“From the time I left Joan Jett and the Blackhearts around 1991, I was really trying to see what I sounded like on my own,” says Byrd. “I knew who my influences were—I grew up on everything from the Raspberries to the Who to the Stones to the Yardbirds to Otis Redding. If you just mix that all in a stew, I guess it comes out Ricky Byrd. But I had all these false starts. I got caught up in what I thought the music business wanted, and I learned pretty fast that the biggest mistake you can make is try to write for the charts. Like, if you tried to write a Cher song—well, she wouldn’t be doing a ‘Cher song.’ No matter what you did, they were doing something else. So I learned a great lesson—which was to just try to write a great song. If the artist is smart enough, they’ll hear how they could make that great song their own.

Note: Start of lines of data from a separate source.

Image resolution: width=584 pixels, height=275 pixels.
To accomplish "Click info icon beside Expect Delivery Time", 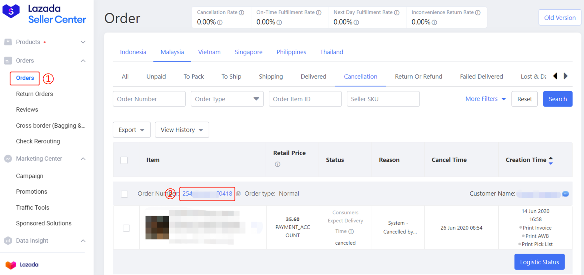I will 351,231.
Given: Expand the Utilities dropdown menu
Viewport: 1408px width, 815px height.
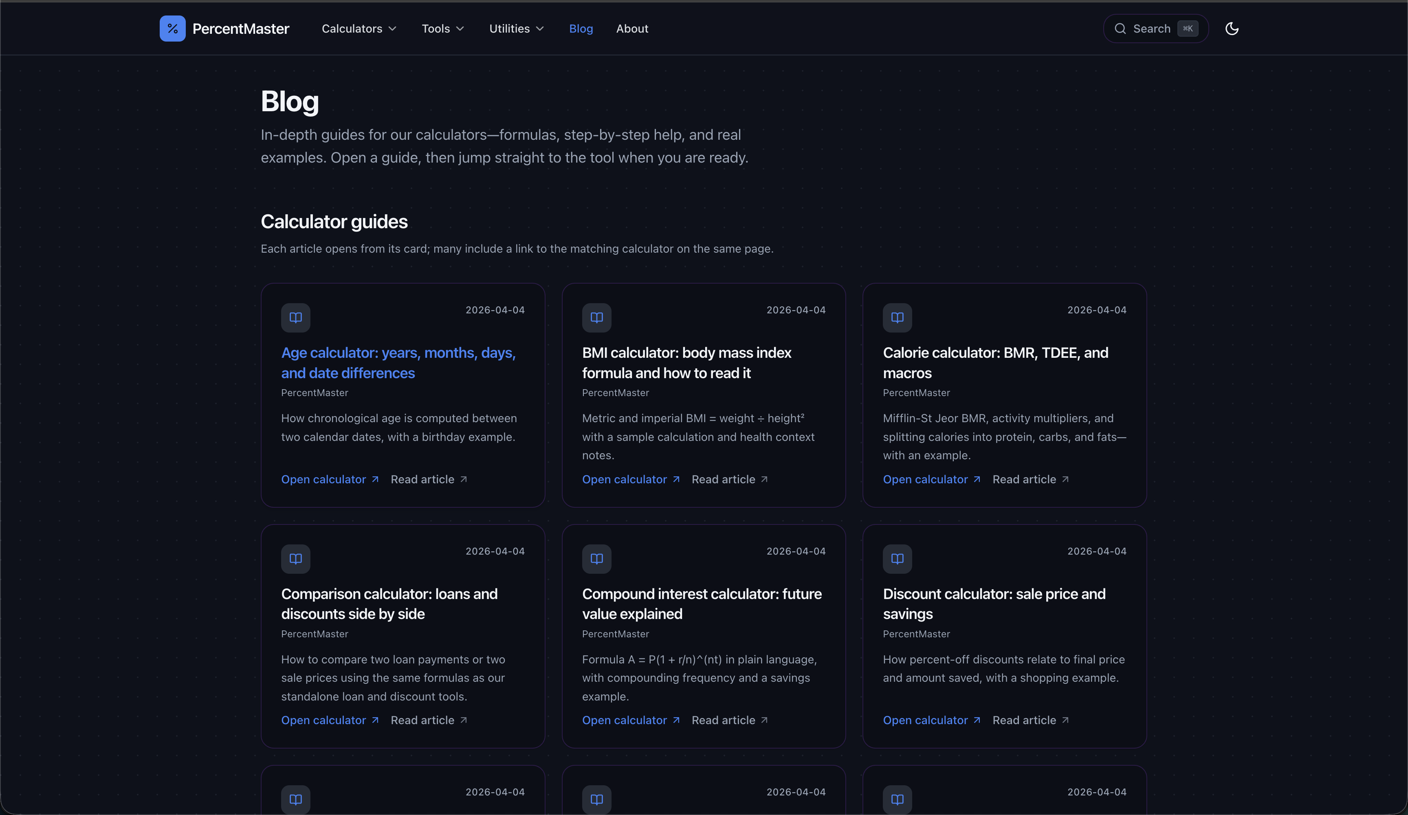Looking at the screenshot, I should click(x=516, y=29).
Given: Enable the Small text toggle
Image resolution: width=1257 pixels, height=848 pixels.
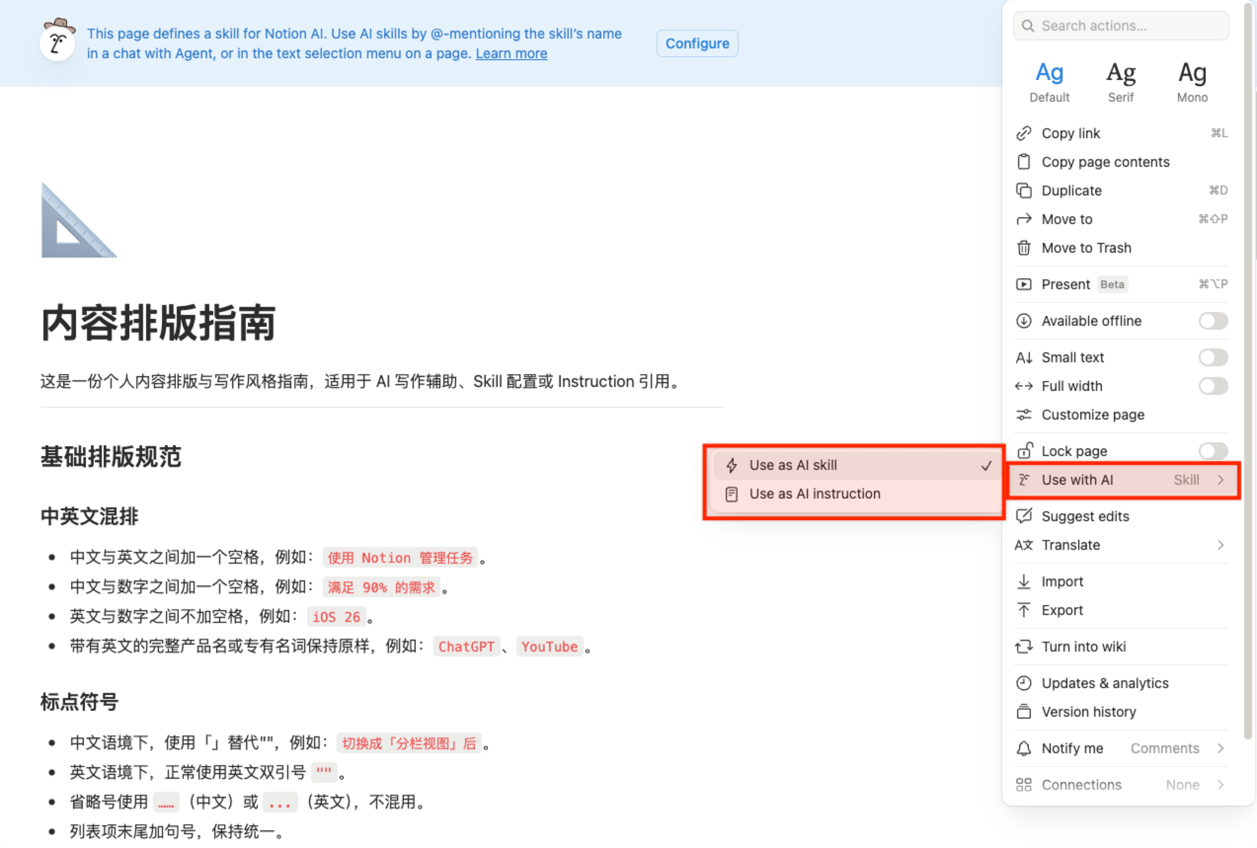Looking at the screenshot, I should (x=1213, y=357).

“So as far as finding my style as a guitar player and a songwriter, I just figured I’d let my influences reign, find my voice through that stuff, and not give a sh*t. I mean, there’s no one telling me that I have to try this or try that on my own album. I’m writing the check! So that freed me up to do the most important thing you can do as an artist: Lead with the truth. I decided to do a record that had the same heart and soul as the music that thrilled me when I was 14 years old. Period. I didn’t really care what everybody thought about it. I wasn’t asking for opinions, and I didn’t edit anything if a song started to sound too much like a song I loved back in the day. After all, you can’t get stuck on whether something sounds dated or too close to your influences. Justin Timberlake’s new thing is basically being the Temptations, but I’d say 75 percent of his fans don’t know who the Temptations are, so, to them, it sounds like he is doing something original. There’s nothing new under the sun, so just go for something that excites you, be honest, and your style will be heard.”

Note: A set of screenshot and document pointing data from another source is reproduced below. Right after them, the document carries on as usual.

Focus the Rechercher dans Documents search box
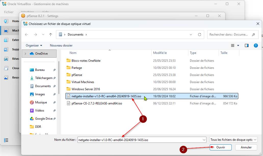The width and height of the screenshot is (263, 156). point(229,35)
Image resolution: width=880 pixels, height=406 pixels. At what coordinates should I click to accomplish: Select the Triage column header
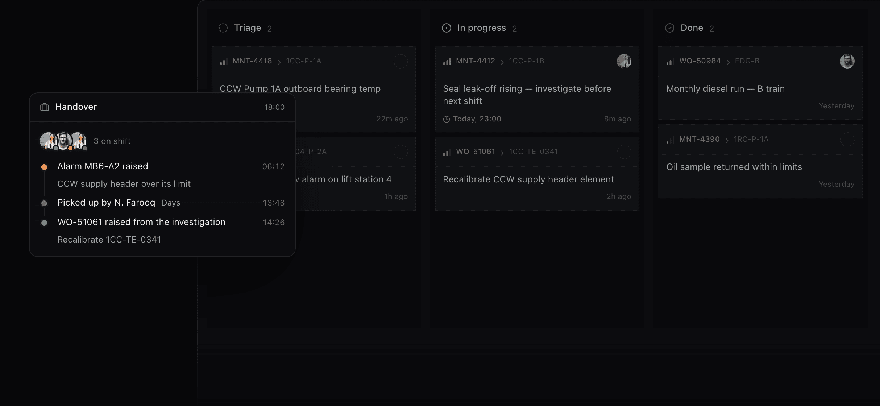248,28

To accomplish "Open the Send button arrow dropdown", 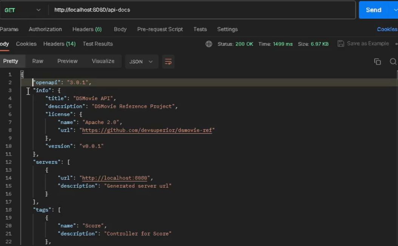I will click(x=395, y=10).
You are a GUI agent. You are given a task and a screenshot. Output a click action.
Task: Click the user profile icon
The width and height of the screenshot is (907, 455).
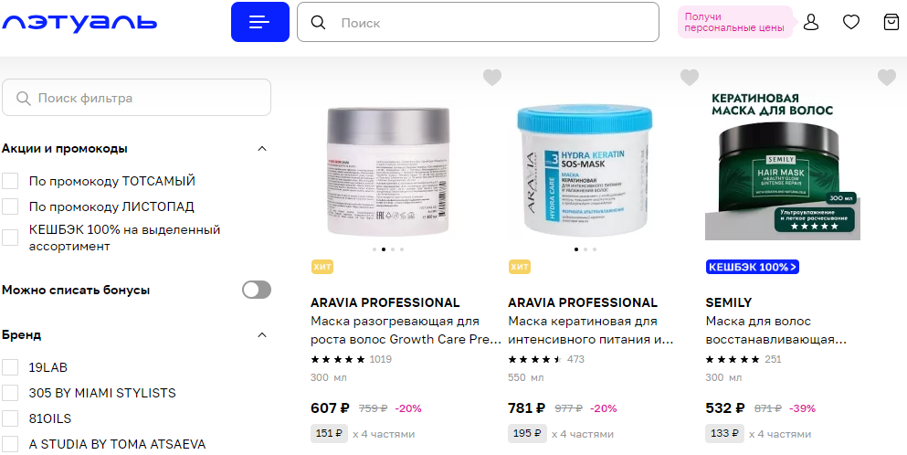pyautogui.click(x=812, y=23)
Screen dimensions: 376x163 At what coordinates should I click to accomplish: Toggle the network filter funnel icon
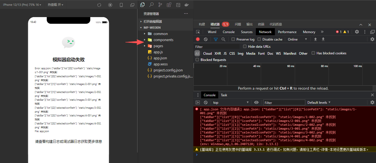[x=216, y=39]
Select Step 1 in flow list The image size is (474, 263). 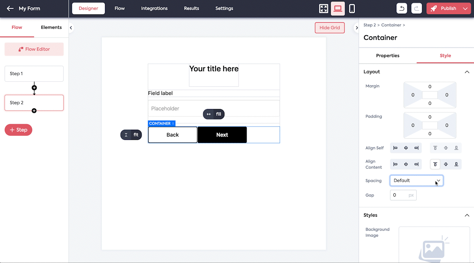(x=34, y=74)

After many years backing up Joan Jett (it’s his power chords on “I Love Rock ‘n’ Roll”), Ian Hunter, Roger Daltrey, and others, Ricky Byrd recently released his debut solo album, Lifer [Kayos]. He recorded a ton of the guitar parts with various Gibsons and either a ’65 blackface Fender Deluxe or an early-’70s Fender Champ perched atop his toilet and miked up in the bathroom. “You can’t lose with Gibson guitars and Fender amps,” he says.